Pasados comunes

Obtenido de: alfaguara.com

Novelas de narcotráfico hay muchas. América Latina parece estar condenada a repetir situaciones comunes de un país a otro, adaptando las mismas a un contexto determinado. El tráfico de drogas y la violencia que éste genera no es la excepción. Sin embargo, la literatura que logra captar mejor el sentimiento de miedo de una sociedad sumida en el narcotráfico como una circunstancia común, es aquella que de manera indirecta, no se dedica a retratar la violencia como un fenómeno aislado. Como un juego macabro entre poderes fácticos y gobierno. Sino la que toca las fibras humanas y sensibles, de aquellos que viven en esa situación. Una bomba no significa nada hasta que acaba con vidas humanas, y hasta que estas vidas humanas dejan de ser una estadística,  hasta que  cobran un rostro propio.

En este contexto, la novela El ruido de las cosas al caer, del escritor colombiano Juan Gabriel Vásquez, es difícilmente clasificable como una novela acerca del narcotráfico, aunque sus personajes (nacidos en las década de los 70’s, en la Colombia de Pablo Escobar), comparten sus fobias y un pasado marcado por una guerra que ellos no eligieron luchar.

Así, esta obra ganadora del Premio Alfaguara de Novela 2011, explora la vida de Antonio, un abogado aburrido que es casi asesinado al acompañar por la calle a Ricardo Laverde, un extraño amigo de billar común. Antonio, traumatizado a partir de la muerte de Laverde, tratará de entender la fobia de la vida pública, a partir de reconstruir el pasado de su amigo.

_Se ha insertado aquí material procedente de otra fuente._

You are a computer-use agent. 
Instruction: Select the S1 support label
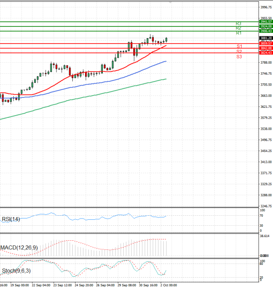pos(239,46)

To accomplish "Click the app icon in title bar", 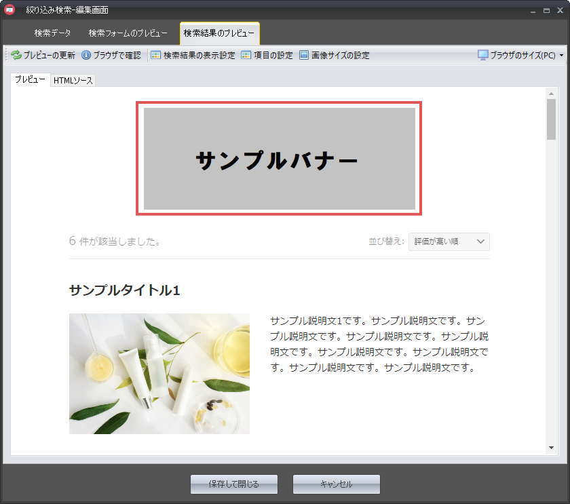I will tap(10, 10).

Juan Gabriel Vásquez teje una narración en primera persona para contar la vida de Antonio, y va recurriendo a los recuerdos y las lecturas del pasado, para recrear la vida de Laverde. El personaje de Antonio está muy bien construido, además, Vásquez hace a su personaje hablar con claridad y poética a la vez. Sin embargo la novela echa falta un poco de cohesión entre Antonio y Maya (la hija de Laverde), pues su relación hecha en base a recuerdos se percibe como superficial.

El autor rememora como la Colombia de los años ochentas, dejó marcada a fuego a una generación. La generación de Pablo Escobar. La generación que no podía salir a la calle por miedo a no regresar nunca. Una generación de candidatos asesinados, en que, desde la residencia de Escobar, se dictaba el futuro de Colombia.

El gran mérito de esta novela, está en recrear vidas humanas y hacerles recordar hechos violentos, para así lograr una identificación mayor con el lector, que sufre a la par que disfruta, las experiencias de los personajes en cada una de las 260 páginas. Las muertes no son más números.

Sin duda El ruido de las cosas al caer, comprende tópicos más poderosos que el narcotráfico. Como la importancia de no olvidar el pasado, a la vez que persiste la idea, de no dejarse atrapar por el mismo. El amor como un elemento presente en la vida cotidiana y no como idealización. O incluso las contradicciones humanas como parte de nuestra naturaleza imperfecta.

Esta novela, impacta al lector mexicano, no sólo por su evidente calidad narrativa y de construcción literaria, sino porque se vuelve un reflejo de la situación de inseguridad actual en el país. Un reflejo que no parece vaya a mutar pronto.